Helen has reason to be smug about her British pedigree. For the better part of the past millennium, the University of Oxford (founded in 1096) and its perennial rival, the University of Cambridge (founded in 1209), have survived with admissions schemes based entirely on intellectual merit — and wholly devoid of “affirmative action” policies. But more than having merely survived, the two oldest English-speaking institutions of higher learning in the world have prospered. They have inspired an endless list of prodigious minds, tendered innumerable contributions to human civilization, and, not surprisingly, consistently claimed top spots in global academic rankings.

Yet, for the Reverend Jesse Jackson, a captain of the American race industry, “Oxbridge” — as Oxford and Cambridge are collectively known — is not up to snuff. During a recent trip to England, he asserted that “the absence of blacks diminishes the greatness of these universities.” In turn, he called on the country to implement “positive access” to increase the number of ethnic minorities at elite institutions such as Oxford and Cambridge.
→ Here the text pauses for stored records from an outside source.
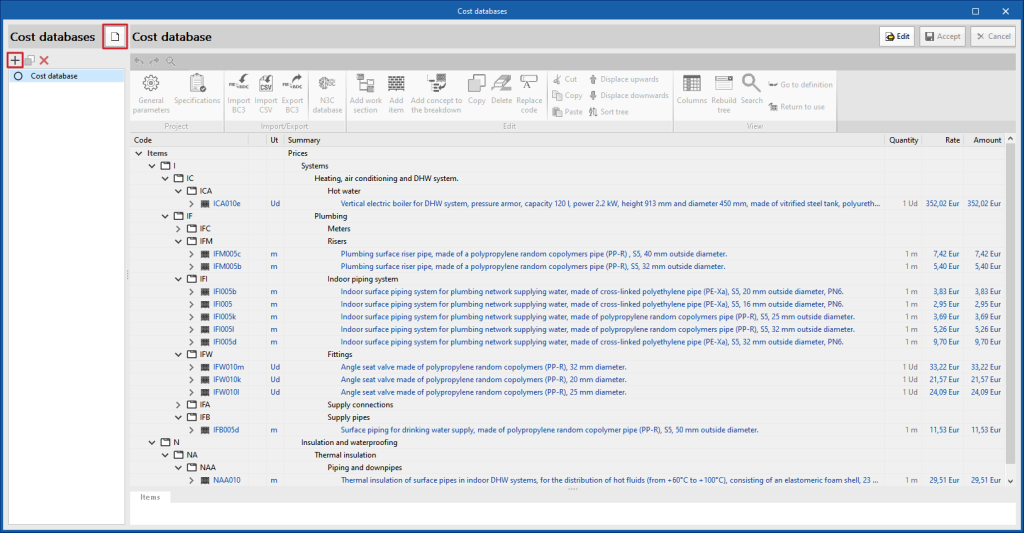Click the plus icon to add database
Image resolution: width=1024 pixels, height=533 pixels.
[15, 61]
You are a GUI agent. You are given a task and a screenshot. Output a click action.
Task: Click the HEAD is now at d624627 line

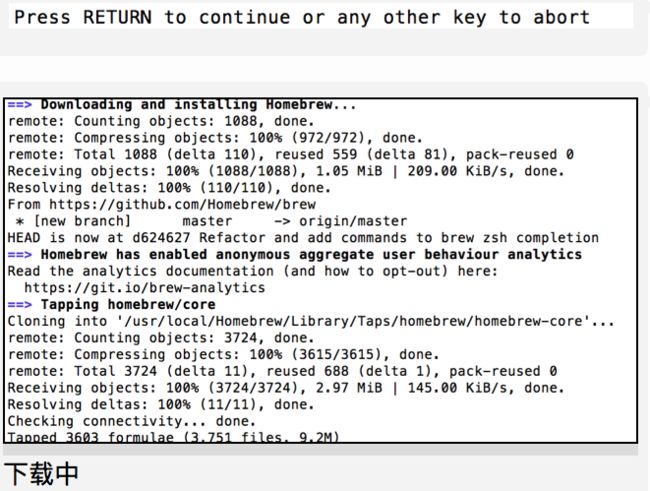[x=303, y=238]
Jackson is destined to lose this fight — badly — for three reasons. First, as social-democratic as Britain may be, a streak of big-L Liberalism (akin to conservatism in the American political spectrum of today) still runs through its national ethos, one that cherishes merit and individual liberty and, therefore, prefers equality of opportunity to equality of outcome. Indeed, British law generally prohibits quotas for “protected characteristics,” such as age, race, and sex, in education, employment, and association. Oxford and Cambridge — rightfully so — spend millions of dollars annually on outreach programs to recruit the brightest students from underrepresented backgrounds. Commitment to “widening participation,”noted Jon Beard, director of undergraduate recruitment at Cambridge, “is a matter of social responsibility and enlightened self-interest, not a consequence of external targets or political pressure.”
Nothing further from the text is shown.